There are two answers presidential candidates cannot give to the now obligatory (and deeply offensive) question about their religious faith. A candidate cannot say, “I don’t have any,” and a candidate cannot say, “My faith dictates every decision I make and every action I take.” Rather, a candidate must say something like, “My faith generally informs my moral values, but my judgments and actions as president will follow from the constitutional obligations of the office, not from my religion.” In other words, I too believe in the public-private distinction and I will uphold it. I won’t insist that you adopt my values and I will respect yours. (In short, I’m a liberal.)
A candidate who didn’t say something like that but instead announced a determination to reshape public institutions in accordance with the dictates of his or her faith would be seen as too closely resembling the Islamic fundamentalists who, we are told again and again, are our sworn enemies. The divide between those who subscribe to a form of politics uninflected by religious faith (except as a pious “add-on”) and those who would derive their politics from faith and acknowledge no distinction between them is not simply national but global. And as Mark Lilla has recently argued (New York Times Magazine, August 19), it is a divide that cannot be bridged either by efforts at education or by the supposedly inexorable drift of history toward modernization and secularization. Lilla’s lesson is that there is no such drift, although messianic liberals (like George W. Bush) continue to believe in it.
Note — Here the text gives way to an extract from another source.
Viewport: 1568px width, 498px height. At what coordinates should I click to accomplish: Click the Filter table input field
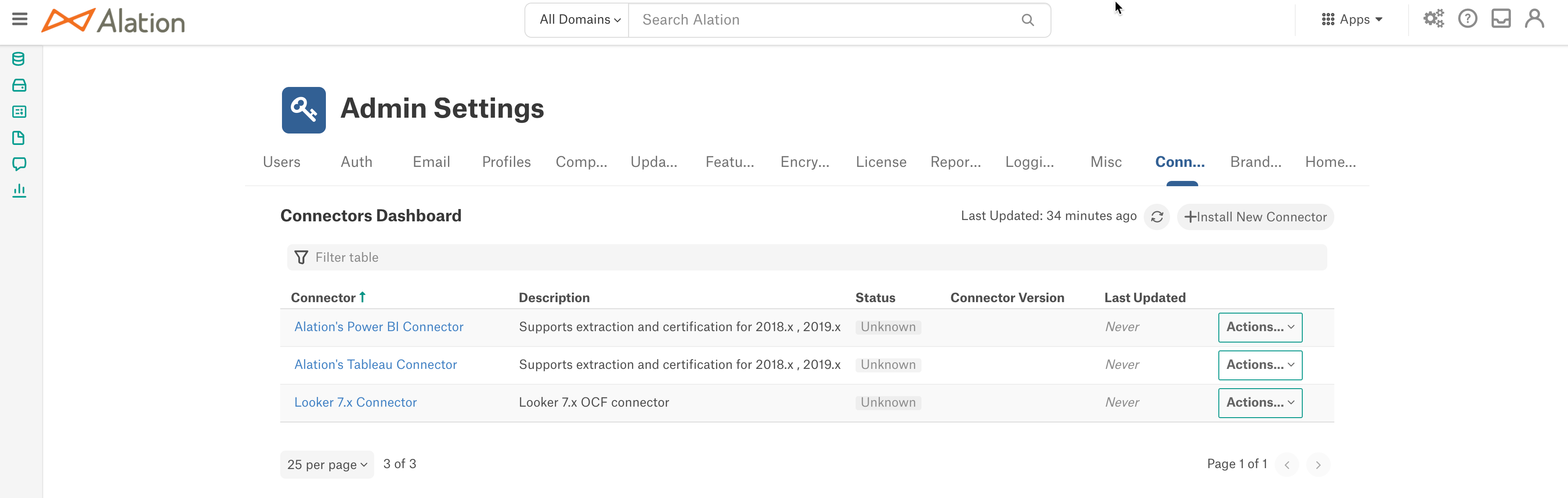(807, 257)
What Lilla calls “political theology” - a politics fueled by faith and visions of eternal life - is not going away, and the two standard liberal responses to its growing strength are inadequate. One is comical, although it has had disastrous consequences. It says, let’s tell them about the separation of theology and politics (or lend them copies of Mill and Rawls and James Madison’s “Remonstrance”) and they’ll soon come to want it, too. The second response is to demonize secularism’s opponents as fanatics, fascists and know-nothings, and resolve to stamp them out, a resolve that looks increasingly like a bad bet given the numbers. “It is we,” Lilla reminds us, “who are the fragile exception.”
So secularism isn’t going to win by waiting for what it thinks to be its better arguments to carry the day (politics is neither rational nor Darwinian); and the military option holds out the prospect of more horror than hope. What to do?
One thing we can’t do is appeal to some common ground that might form the basis of dialogue and possible rapprochement. There is no common ground, and therefore Lilla is right to say that “agreement on basic principles won’t be possible.” After all, it is a disagreement over basic principles that divides us from those who have been called “God’s warriors.” The principles that will naturally occur to us - tolerance, mutual respect, diversity - are ones they have already rejected ; invoking them will do no real work except the dubious work of confirming us in our feelings of superiority. (We’re tolerant, they’re not.)
So again, what to do? Lilla’s answer is pragmatic rather than philosophical (and all the better for that). All we can do, he says, is “cope”; that is, employ a succession of ad hoc, provisional strategies that take advantage of, and try to extend, moments of perceived mutual self-interest and practical accommodation. “We need to recognize that coping is the order of the day, not defending high principles.” Now there’s a principle we can live with, maybe.